Carnegie Mellon University
Title: Speeding up Large-Scale Machine Learning Model Development Using Low-Rank Models and Gradients
Abstract: Large-scale machine learning (ML) models, such as GPT-4 and Llama2, are at the forefront of advances in the field of AI. Nonetheless, developing these large-scale ML models demands substantial computational resources and a deep understanding of distributed ML and systems. In this presentation, I will introduce three frameworks, namely ATOMO, Pufferfish, and Cuttlefish, which use low-rank approximations on model gradients and model weights to significantly expedite ML model training. ATOMO is a general compression framework that has experimentally established that using low-rank gradients, as opposed to sparse ones, can lead to substantially faster distributed training. Pufferfish further bypasses the cost of compression by directly training low-rank models. However, directly training low-rank models usually leads to a loss in accuracy. Pufferfish mitigates this issue by training a full-rank model and then converting to a low-rank model early in the training process. Nonetheless, Pufferfish necessitates extra hyperparameter tuning, such as determining the optimal transition time from full-rank to low-rank. Cuttlefish addresses this issue by automatically estimating and adjusting these hyperparameters during training. I will present extensive experimental results on the distributed training of large-scale ML models, including LLMs, to demonstrate the efficacy of these frameworks.
New York University
Title: Simulation-Calibrated Scientific Machine Learning
Abstract: Machine learning (ML) has achieved great success in a variety of applications suggesting a new way to build flexible, universal, and efficient approximators for complex high-dimensional data. These successes have inspired many researchers to apply ML to other scientific applications such as industrial engineering, scientific computing, and operational research, where similar challenges often occur. However, the luminous success of ML is overshadowed by persistent concerns that the mathematical theory of large-scale machine learning, especially deep learning, is still lacking and the trained ML predictor is always biased.
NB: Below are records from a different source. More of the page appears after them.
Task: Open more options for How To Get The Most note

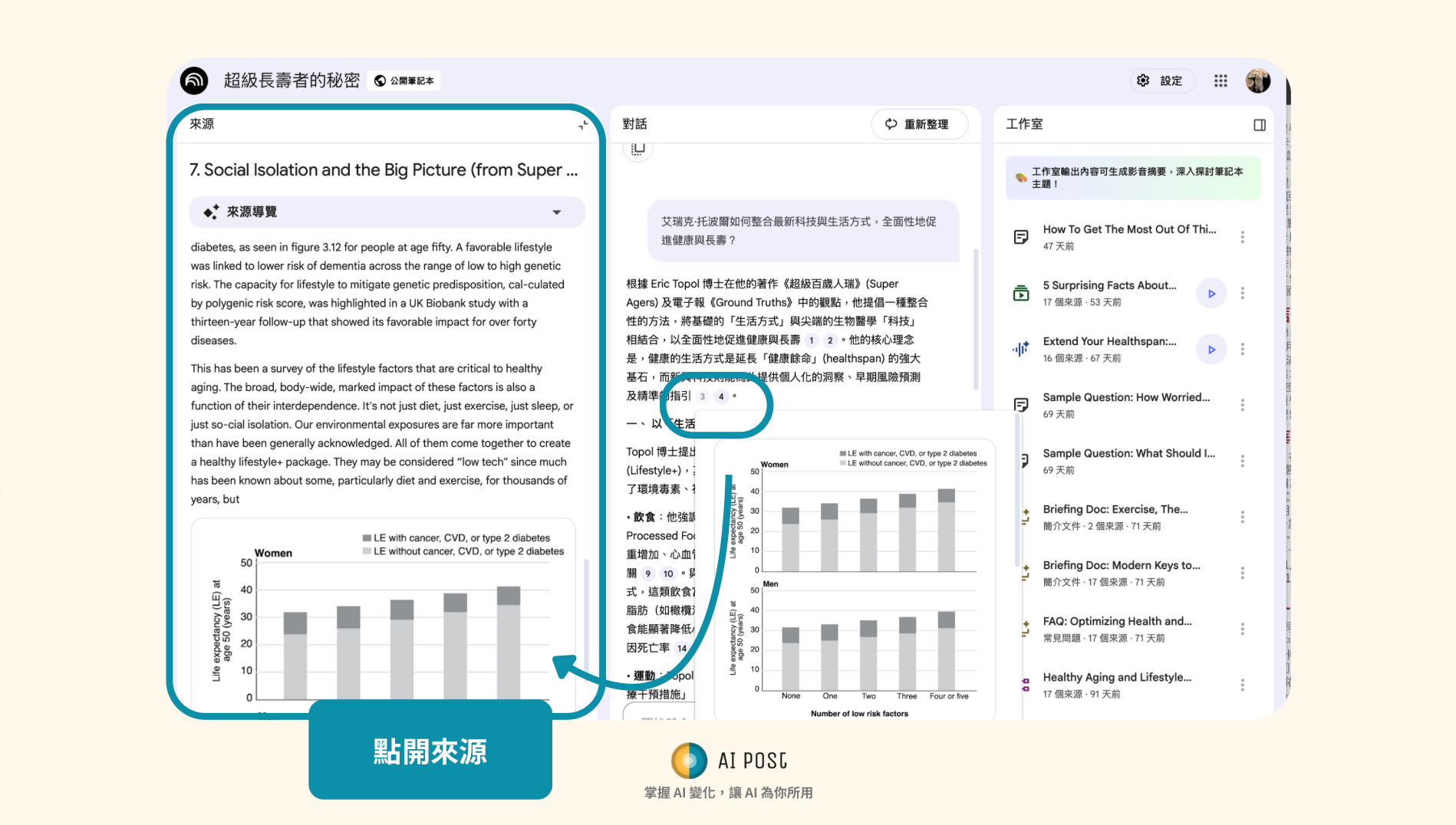Action: click(x=1242, y=238)
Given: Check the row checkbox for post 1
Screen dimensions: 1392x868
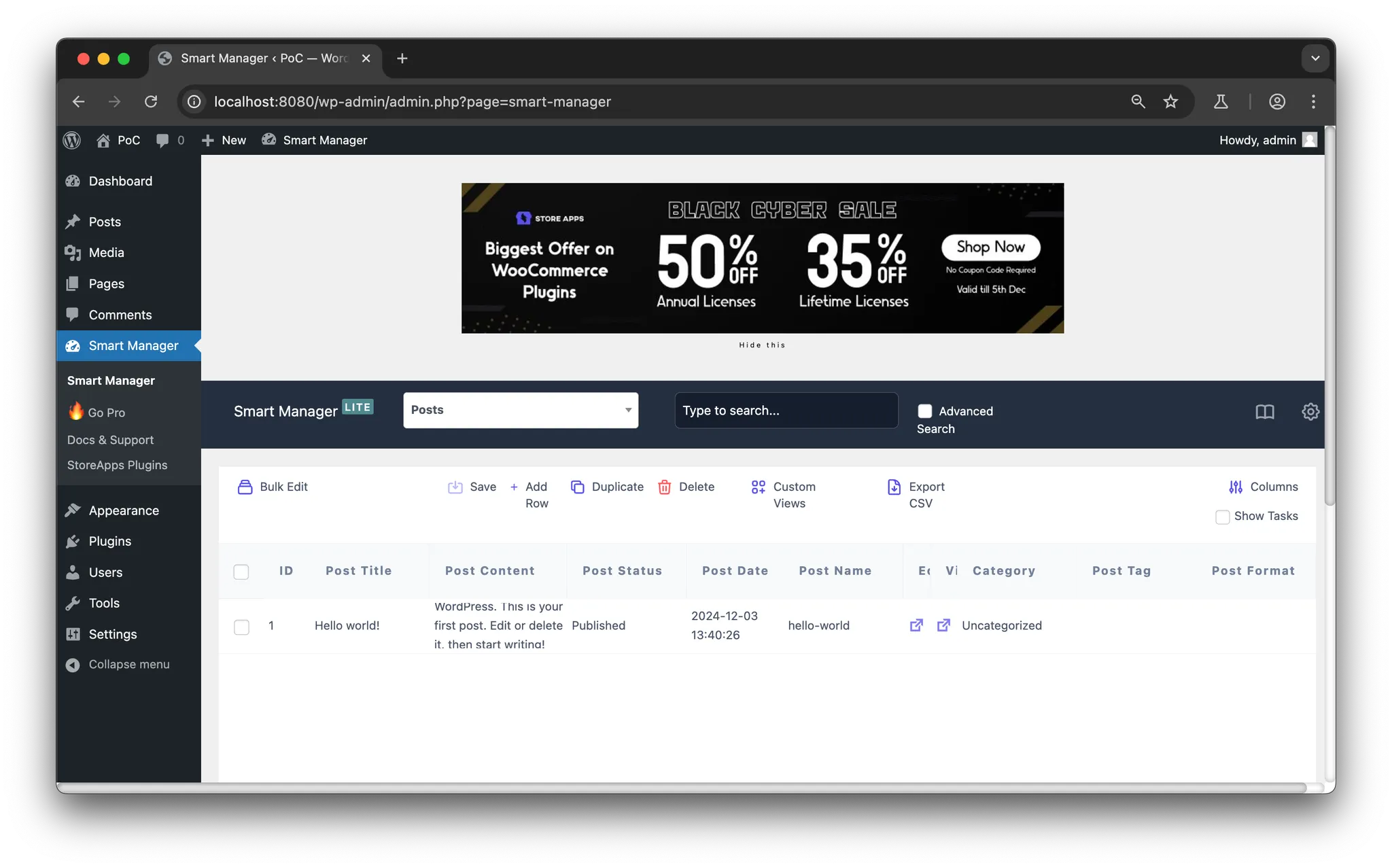Looking at the screenshot, I should [241, 626].
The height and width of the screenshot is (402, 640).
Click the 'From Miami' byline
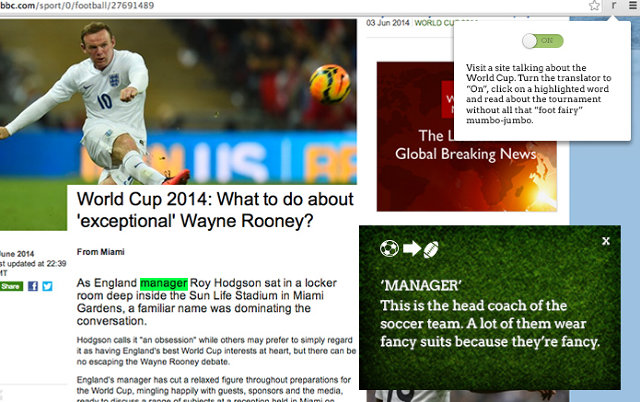pyautogui.click(x=100, y=252)
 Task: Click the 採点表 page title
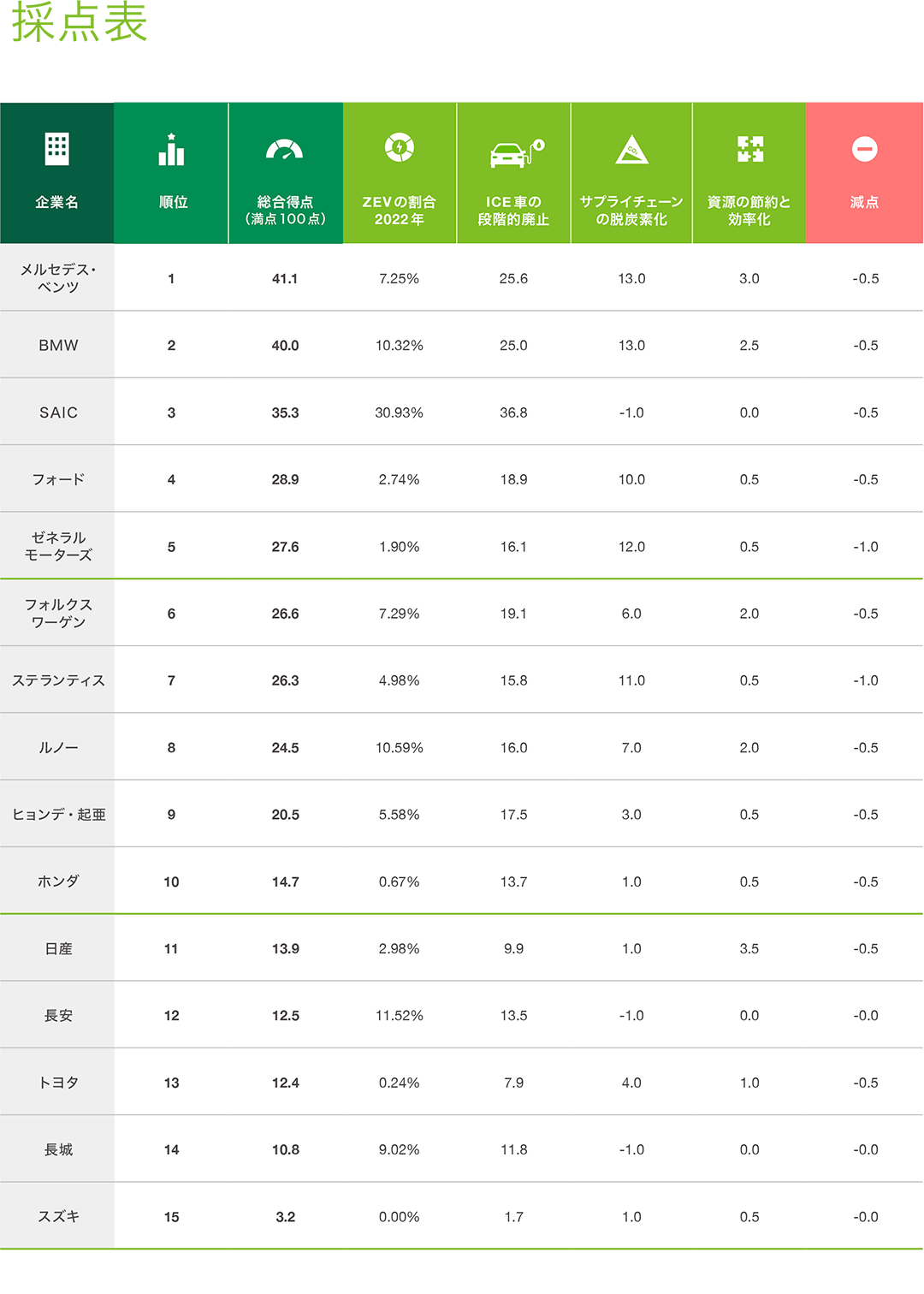click(80, 21)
In this talk, I’ll introduce a novel framework of (S)imulation-(Ca)librated (S)cientific (M)achine (L)earning (SCaSML), which can leverage the structure of physical models to achieve the following goals: 1) make unbiased predictions even based on biased machine learning predictors; 2) beat the curse of dimensionality with an estimator suffers from it. The SCASML paradigm combines a (possibly) biased machine learning algorithm with a de-biasing step design using rigorous numerical analysis and stochastic simulation. Theoretically, I’ll try to understand whether the SCaSML algorithms are optimal and what factors (e.g., smoothness, dimension, and boundness) determine the improvement of the convergence rate. Empirically, I’ll introduce different estimators that enable unbiased and trustworthy estimation for physical quantities with a biased machine learning estimator. Applications include but are not limited to estimating the moment of a function, simulating high-dimensional stochastic processes, uncertainty quantification using bootstrap methods, and randomized linear algebra.